Posted on:2009-10-03Degree:Ph.DType:Dissertation
University:Harvard UniversityCandidate:Rivera-Herrera, Juan PabloFull Text:PDF
GTID:1445390005453502Subject:Literature
Abstract/Summary:
Nationalist thought and sentiment insist that each national subject should strive to speak a native language well just as he or she "speaks" or performs within the ranges of one gender and one sexuality. Ongoing debates on bilingualism, immigration and the rights of LGBT individuals in the Americas serve as evidence of the persistence of this monological configuration of the nation and its subjects.

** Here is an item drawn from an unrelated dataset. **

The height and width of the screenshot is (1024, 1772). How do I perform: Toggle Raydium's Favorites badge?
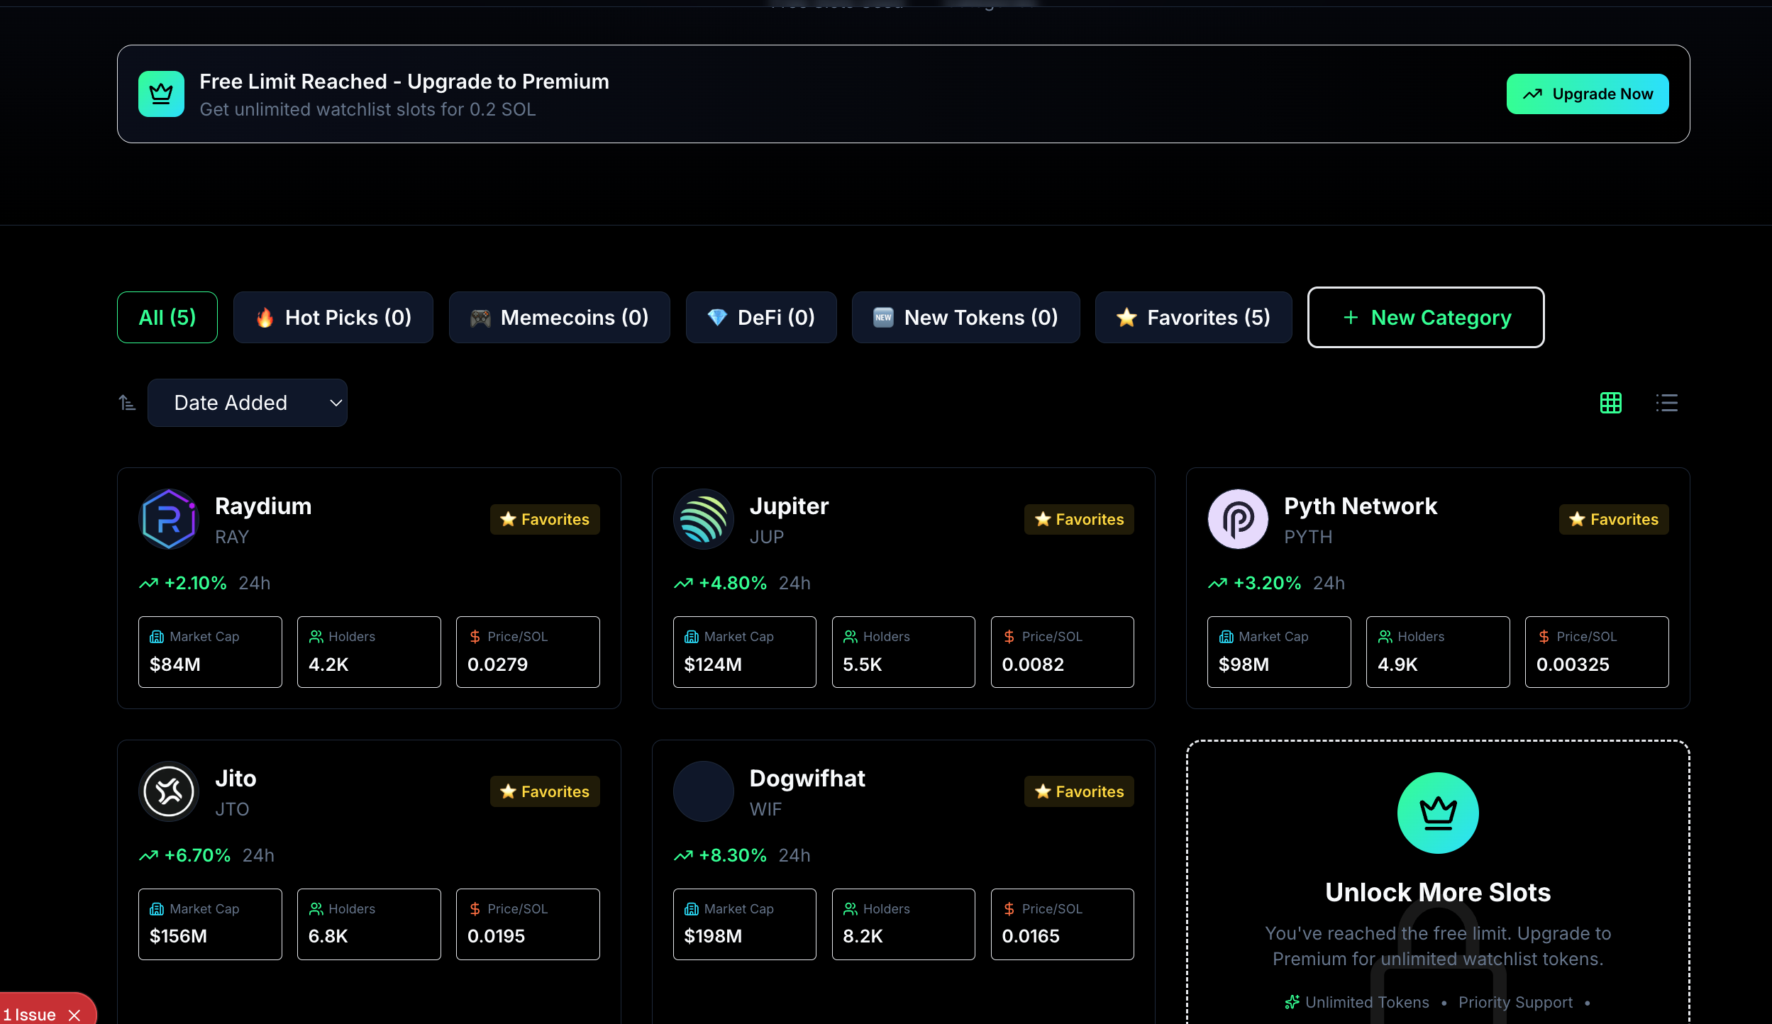coord(545,519)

By drawing from diasporic Latino American authors (Alarcon, Sarduy, Lozada, Santiago, Peri Rossi, Alvarez, Ferre, Santos-Febres) who advocate and put into practice an aesthetics of multilingualism in their discussions of human sexuality, this dissertation demonstrates how aesthetic and political strategies often understood as marginal pose key challenges to restrictive configurations of the nation and the subject. Indeed, this dissertation argues that Latin American literary discussions of non-normative human sexualities often take multilingual form because both political strategies---queerness and multilingualism---challenge simplistic and totalizing visions of the Nation and the person. These writers do not just advocate pluralism and tolerance---hallmarks of homogeneizing gay and lesbian liberation movements---but rather a difference that strikes at the very roots of the categories of gender, sexuality and national belonging.;Drawing from recent publications on bilingual aesthetics and the sociolinguistics of gender and sexuality, in this dissertation I read "bilingually" texts that have not been read before as such, while seeking to highlight the relationship between writers often understood as novel or marginal (i.e., queer Latino authors) to the multiple literary traditions from which their work arises. The dissertation demonstrates that multilingualism can be, and has been, deployed as a queer aesthetic strategy that is intrinsically political. In an unexpected move, it also suggests that multilingualism might serve, queerly, for a critique and positive revaluation of how heterosexuality struggles to become normative in works by Mayra Santos Febres, Julia Alvarez, Rosario Ferre and Cristina Peri Rossi.